Guilty as charged. I despair of ever being able to keep up with all my friends from the infertility days now that my blog has become this amalgam of humor, travel, feminism, photography and whatever the heck else I manage to find the time for (which ain't much!) I'm just so out of it, needing more hours in the day than I am blessed with.

I've loved that you've stopped by to comment on my photo posts! I could talk photography into the next millennium.

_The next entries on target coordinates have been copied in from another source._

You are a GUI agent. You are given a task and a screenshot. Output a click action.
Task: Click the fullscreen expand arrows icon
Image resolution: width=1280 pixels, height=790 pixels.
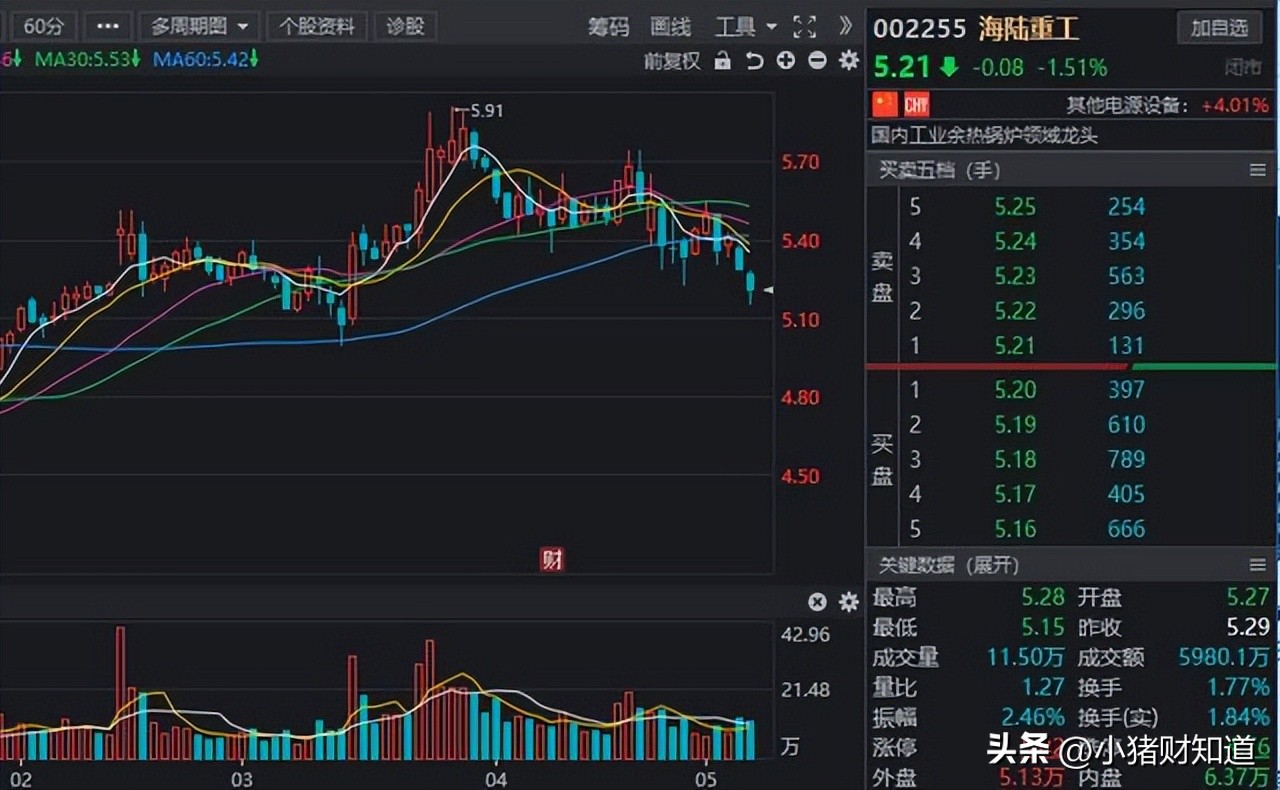point(804,27)
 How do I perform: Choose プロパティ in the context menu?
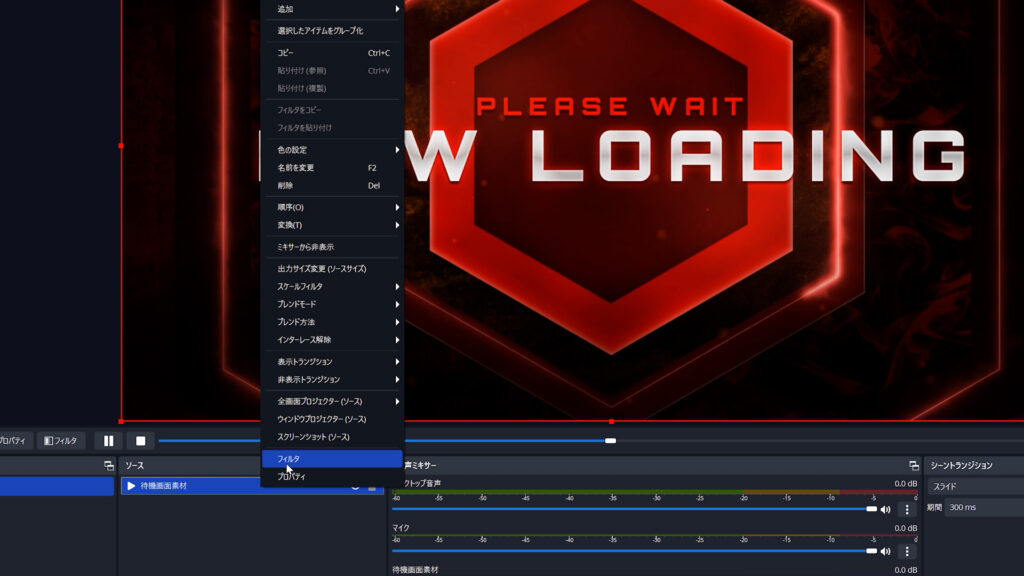332,477
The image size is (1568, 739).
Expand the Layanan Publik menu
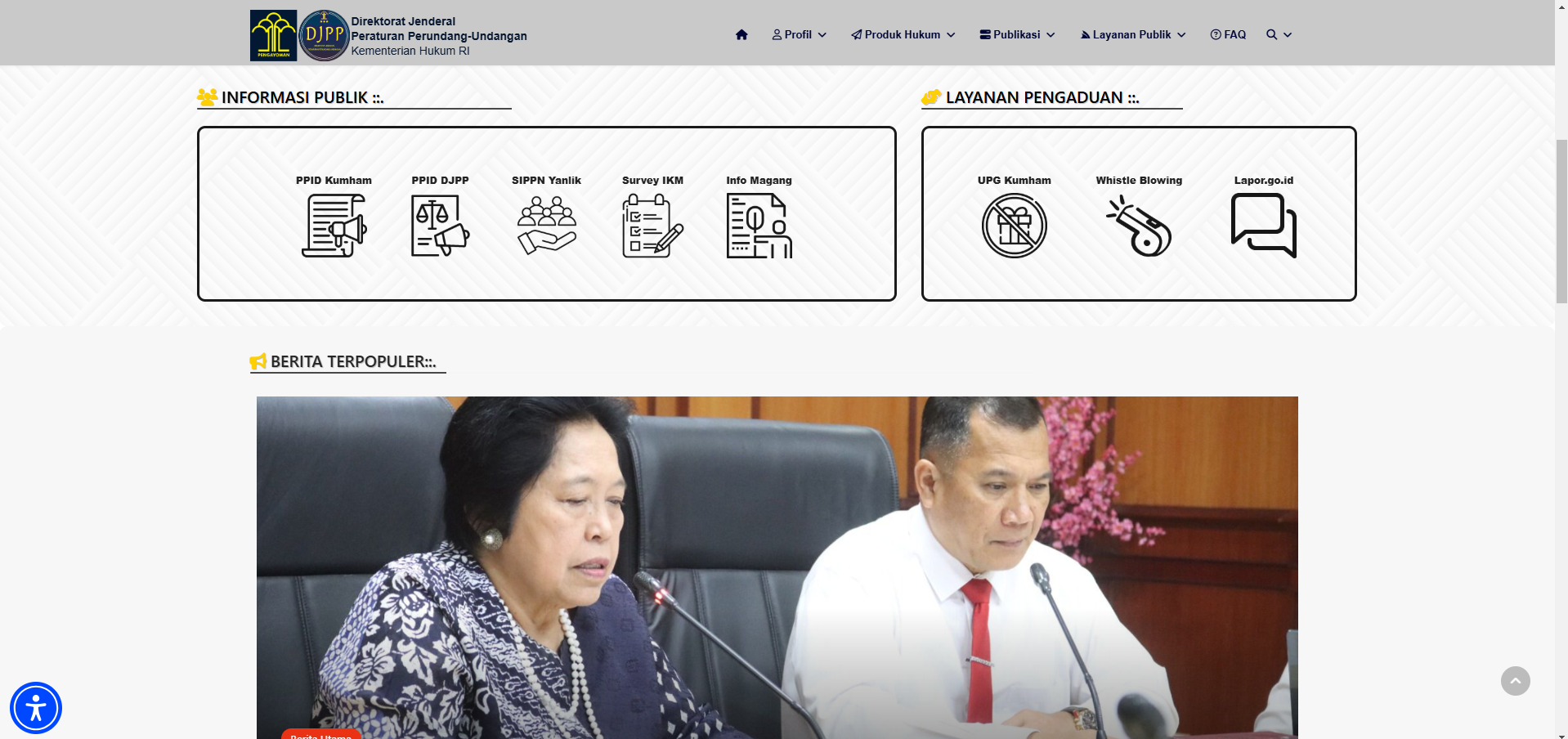click(1132, 34)
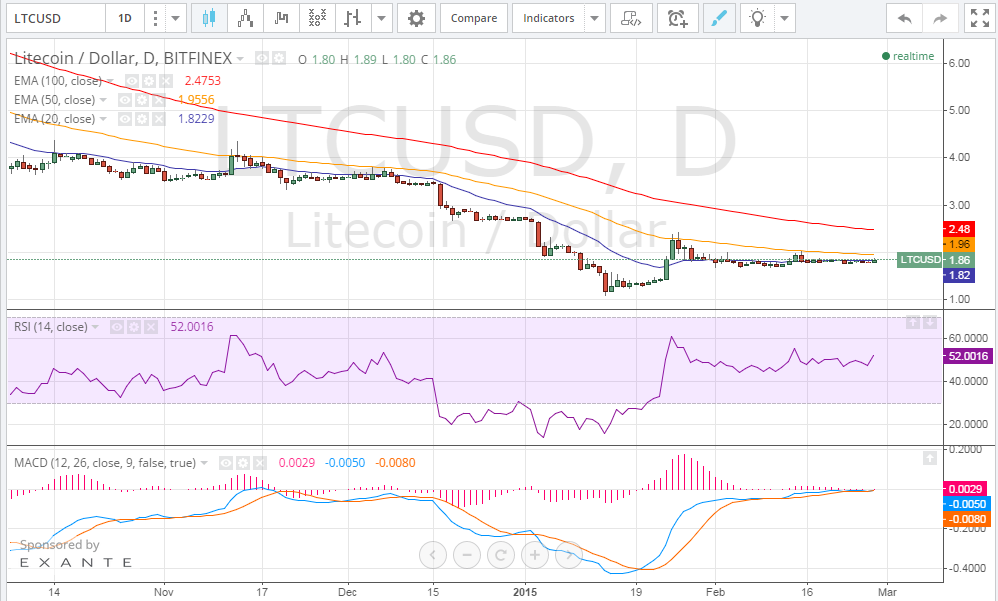Hide the RSI (14, close) study
Viewport: 998px width, 601px height.
pos(117,326)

I miss the closeness we all had when the world was a little smaller...but, I'm also enjoying this incredible adventure that is currently occurring, even if I have so little time to visit and comment like I used to.

So this is my long-winded way of saying, you are always in my thoughts even if I'm not around like I'd like to be to comment on the regular.

country chick

OK - computer ate my comments TWICE.
But I am still here - that will have to suffice.
Hope you're feeling validated now - I think I am commenter #89!

Tinker

I'm still here. Not reading as frequently as before (though that's not because of anything on your end by any stretch), but still checking in.

korechronicles

Erratically reading and lurking more than commenting. It's not you, it's me! Seriously broken computer and total lack of motivation to fix it.

Stephanie

I'm here - funny, I found you again through Beagle - you must have fallen off my bloglines. Well I'm putting you back.

Starfish (formerly from hell and high water)

lucky#2

Just checked in (I rarely have time for blogger anymore). I agree that Facebook has been a downfall of this too

Linda

Hi Thalia,

I sneak over for a read now and then still. I'm still doing the IVF thing, in my last year of trying but I haven't given up hope yet!